To grow the business, Celera is licensing several US labs to perform some of Berkeley's tests. These deals involve several different tests, and Celera's payment issues may not relate to any of these licensed tests. It will be nonetheless interesting to see how these deals work out.

(Full disclosure: I work for a company developing cardiovascular diagnostics.)

Breast Cancer Fund: Are Mammograms So Great?

In the 12/6/09 San Jose Mercury News, the Breast Cancer Fund's Jeanne Rizzo writes:

A blanket guideline for mammography is the antithesis of personalized medicine and belies the complexity of breast cancer. The reliance on mammography as a tool for detection also undermines the need for directing our national health resources toward the development of noninvasive alternatives that truly address prevention.

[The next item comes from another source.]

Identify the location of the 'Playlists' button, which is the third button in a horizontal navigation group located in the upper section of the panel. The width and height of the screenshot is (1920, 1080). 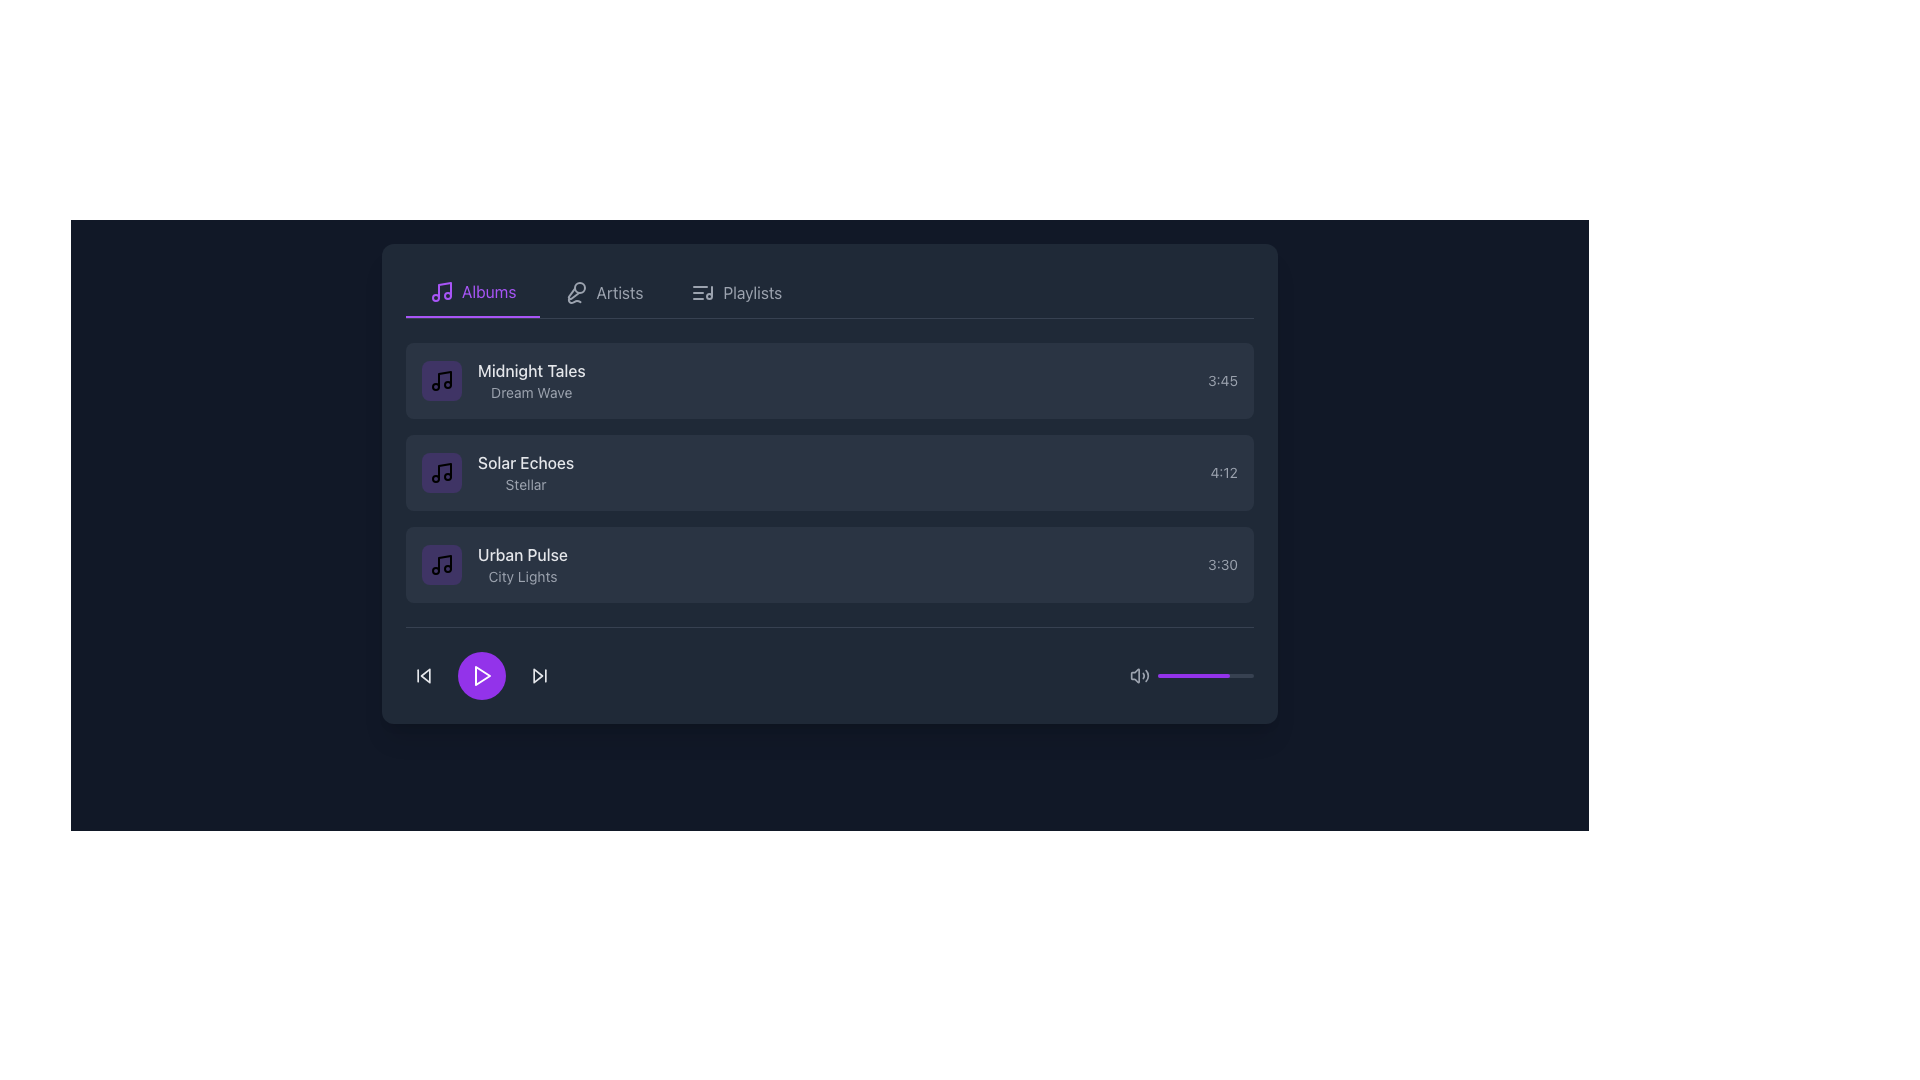
(735, 293).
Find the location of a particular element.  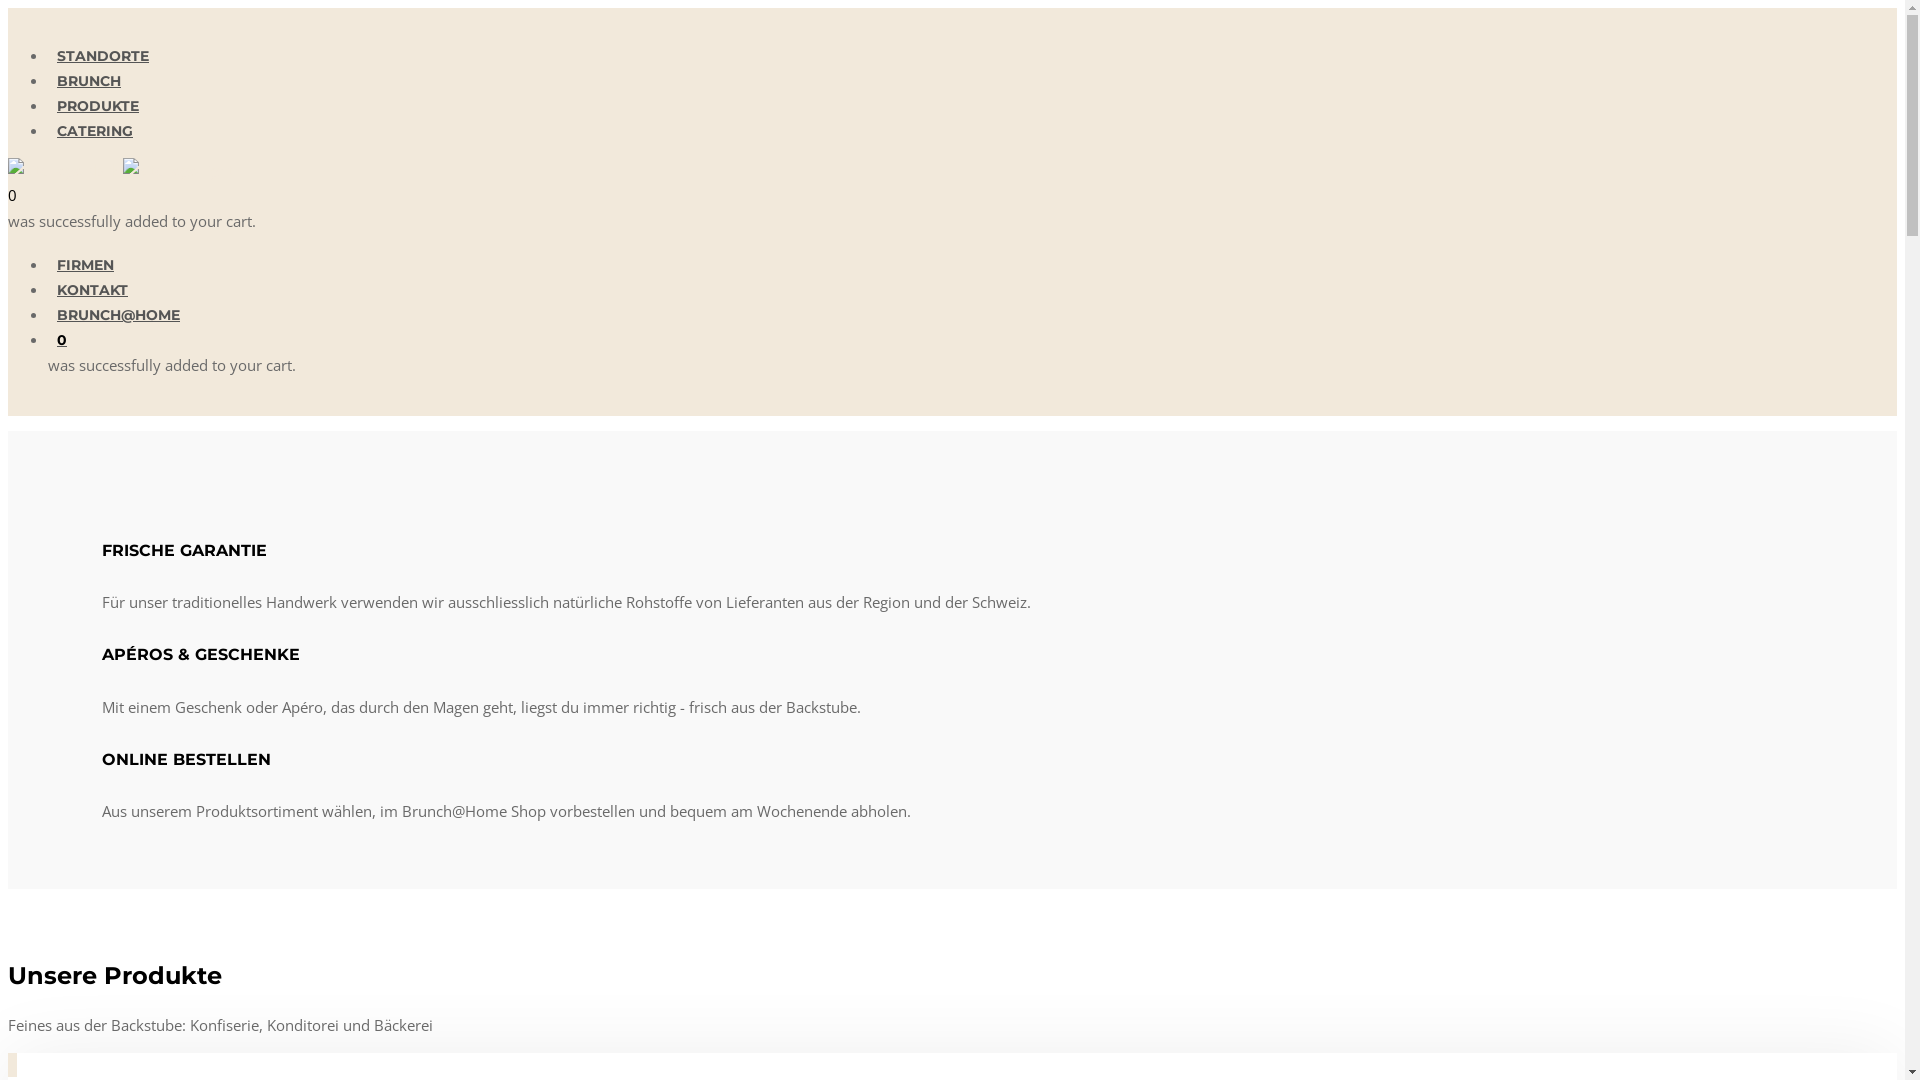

Rizzo makes an important point: lost in the debate over mammography for women in their 40's is the unfortunate fact that x-ray, our front-line diagnostic for breast cancer, is carcinogenic. Despite dramatic progress, our tools for diagnosing and treating breast cancer are still barbaric compared to what we should want women to have available to them.

Report: The New Science of Personalized Medicine

PriceWaterhouseCoopers has a new report out on Personalized Medicine, which is described explicitly in terms of P4 medicine, although the authors concede that Personalized Medicine is a fluid concept, with many definitions.

The report sizes the Personalized Medicine market at $232 billion, with an 11% annual growth rate. Yes, a quarter of a trillion dollars, although most of that money is in nutrition and wellness services that some people would place outside of "medicine."

The core Dx and theranostic applications of personalized medicine are a still impressive $24 billion market growing at 10% per year. The report breaks this down as as follows:

• Esoteric lab services $6B, 10% CAGR
  
• Esoteric tests, including molecular diagnostics: $5B, 13% CAGR
  
• Target therapeutics $13B, 9% CAGR
  

The report is particularly favorable towards molecular diagnostics. The report acknowledges that molecular diagnostics are expensive, but notes that payors will pay for them if the tests improve patient outcomes, especially if the tests identify patients who don't need expensive therapies.

This is a nice report with a good data-to-speculation ratio, all the more impressive in a free report. Give it a read. It's a good source of quotes for business plans, and you'll probably learn something too.